Jumat 21 Nov 2014 23:17 WIB

Biaya Produksi Tinggi, Sejumlah Petani Sayuran di Australia Terancam Merugi

Red:
abc news
abc news

REPUBLIKA.CO.ID, MELBOURNE -- Petani sayur di Australia merasakan biaya produksi yang semakin tinggi, hingga sekelompok industri mengklaim jika mereka terancam terjerat utang karena biaya operasional yang besar. Di saat yang bersamaan, harga sayuran justru sedang melemah.

Kelompok peneliti dari Australian Bureau of Agricultural Resource Economics and Sciences (ABARES) mengungkapkan bahwa harga produksi sayuran telah meningkat hingga 10 persen dalam dua tahun terakhir. Para petani mengatakan harga-harga komoditas saat ini sangat rendah, sehingga sangat tidak mungkin untuk meningkatkan nilai bisnis.
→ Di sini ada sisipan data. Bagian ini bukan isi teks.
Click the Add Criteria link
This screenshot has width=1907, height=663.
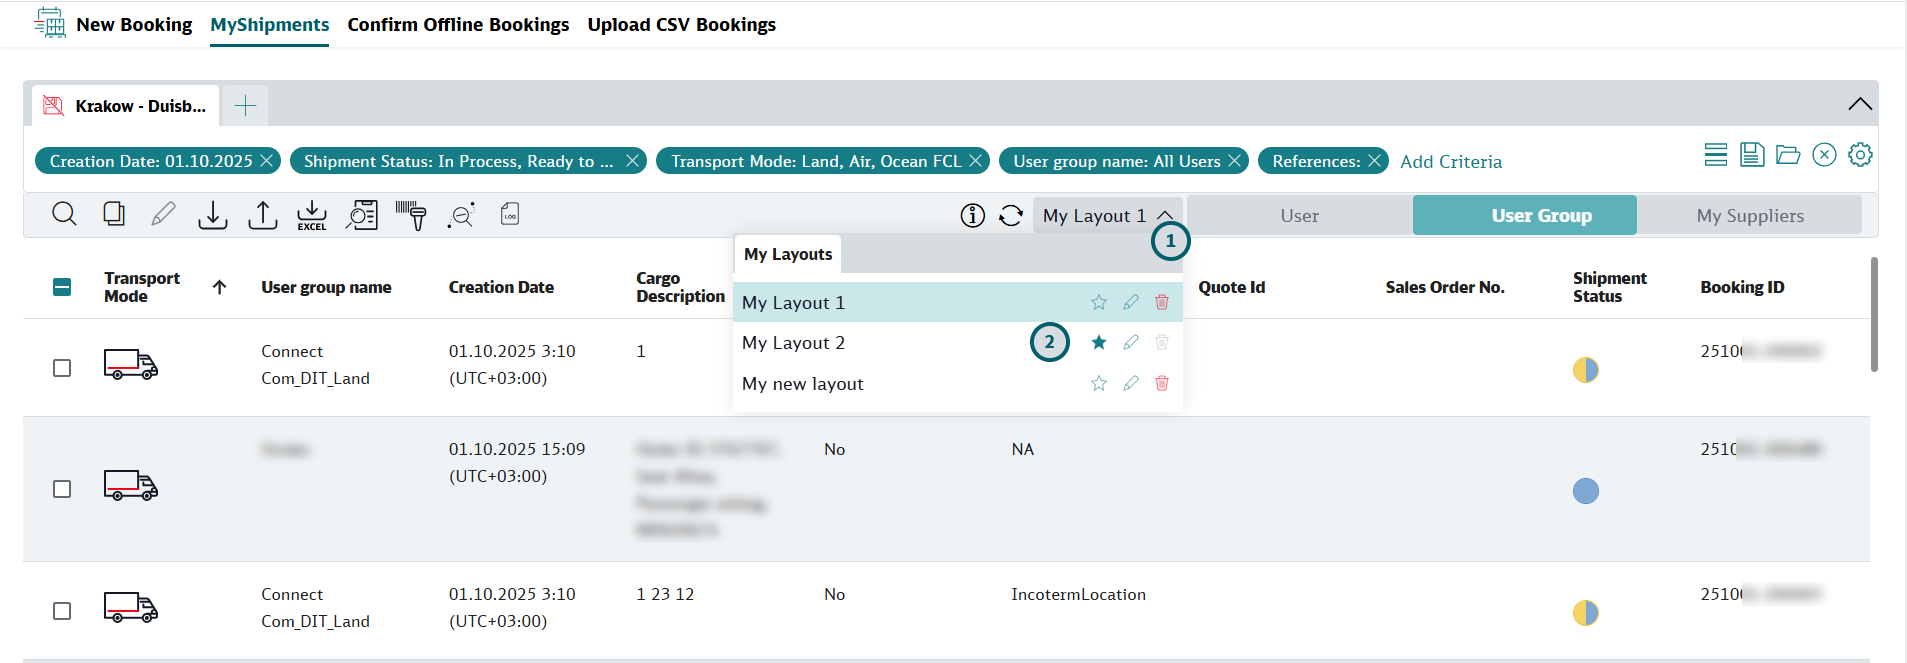pyautogui.click(x=1450, y=162)
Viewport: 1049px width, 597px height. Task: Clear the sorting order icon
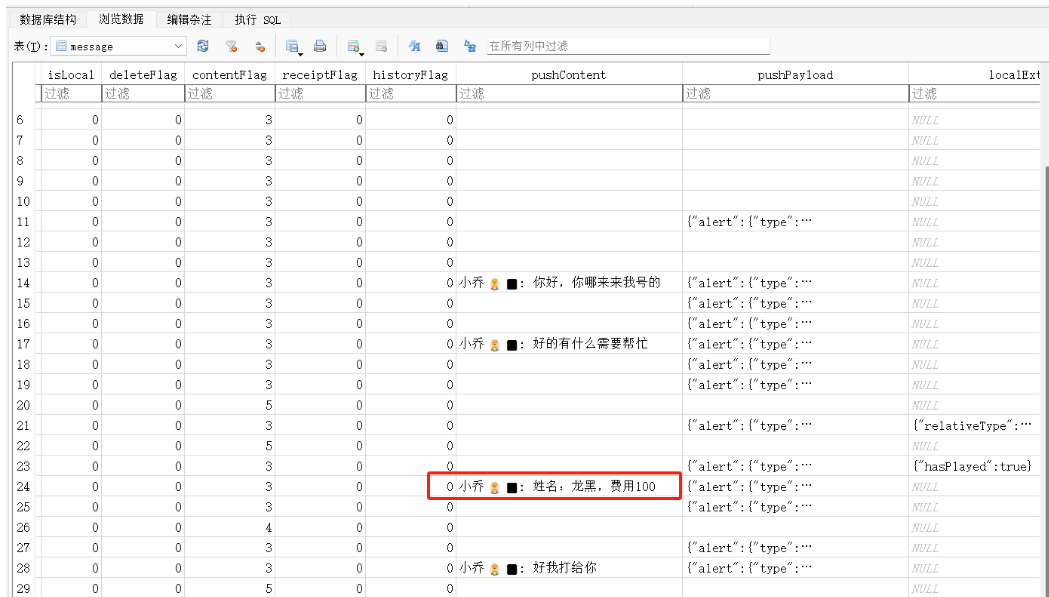point(260,46)
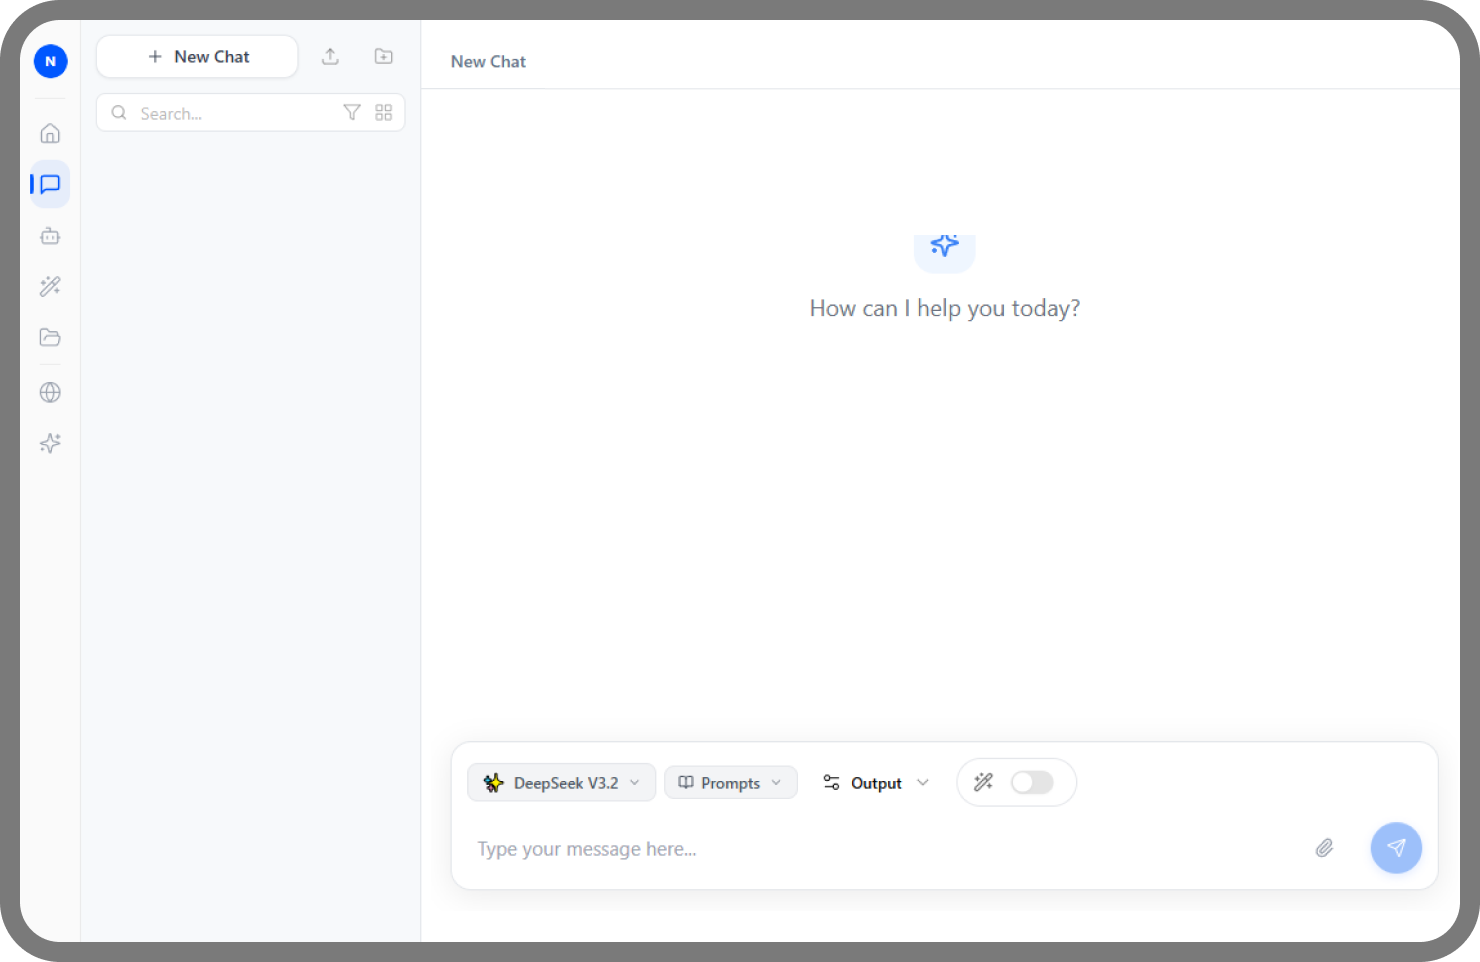Open the folder icon in sidebar

tap(50, 338)
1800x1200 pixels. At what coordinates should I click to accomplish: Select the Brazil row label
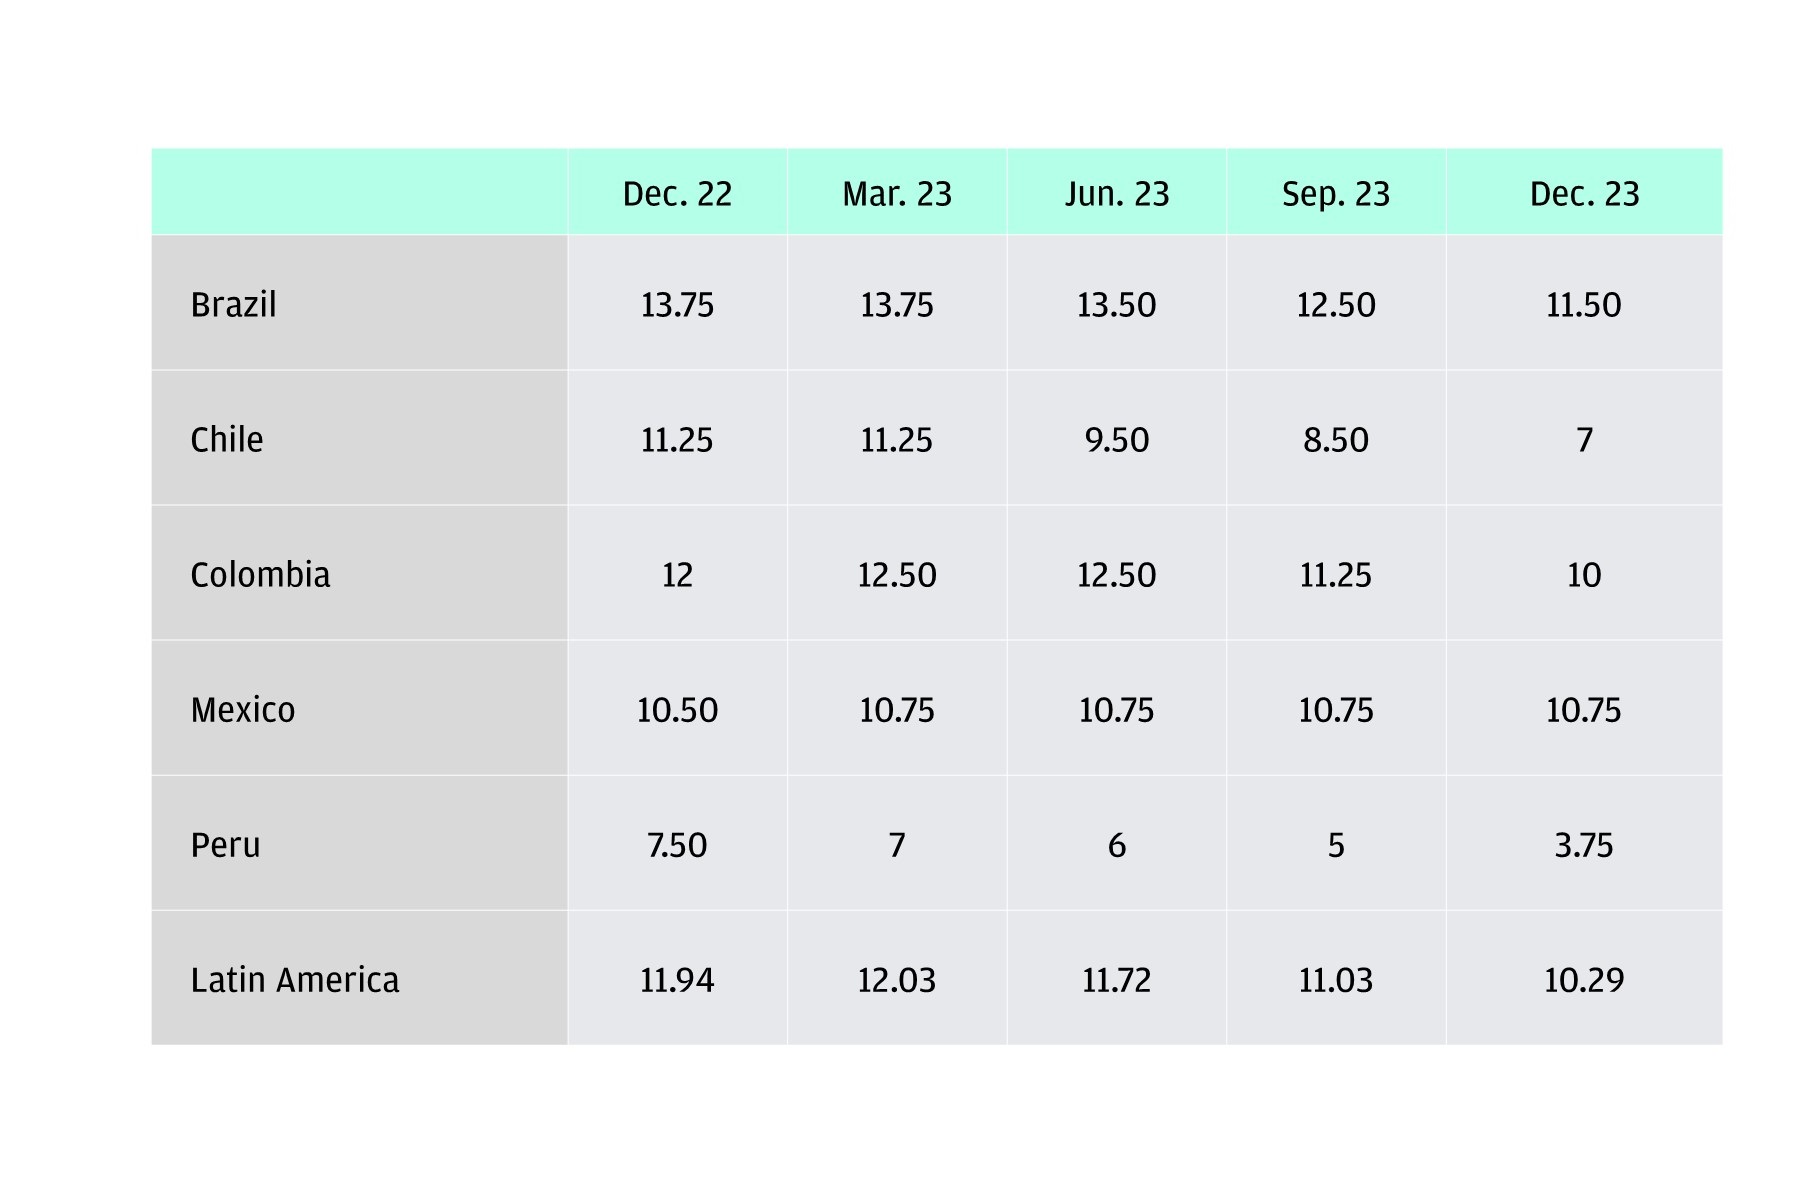233,304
Andrew White, manajer dari AUSveg, badan industri dan pengembangan pertanian, juga mengatakan banyak hal yang menyebabkan harga produksi meningkat. "Biaya listrik, bensin, tenaga kerja, sangat mempengaruhi dan menyebabkan sulit untuk bisa mendapat keuntungan," ujar White baru-baru ini.

"Banyak hal yang mempengaruhi para petani saat ini, sehingga menyebabkan kenaikan harga," tambahnya.

Menurutnya juga tren peningkatan produksi ini telah terjadi dalam 10 tahun terakhir.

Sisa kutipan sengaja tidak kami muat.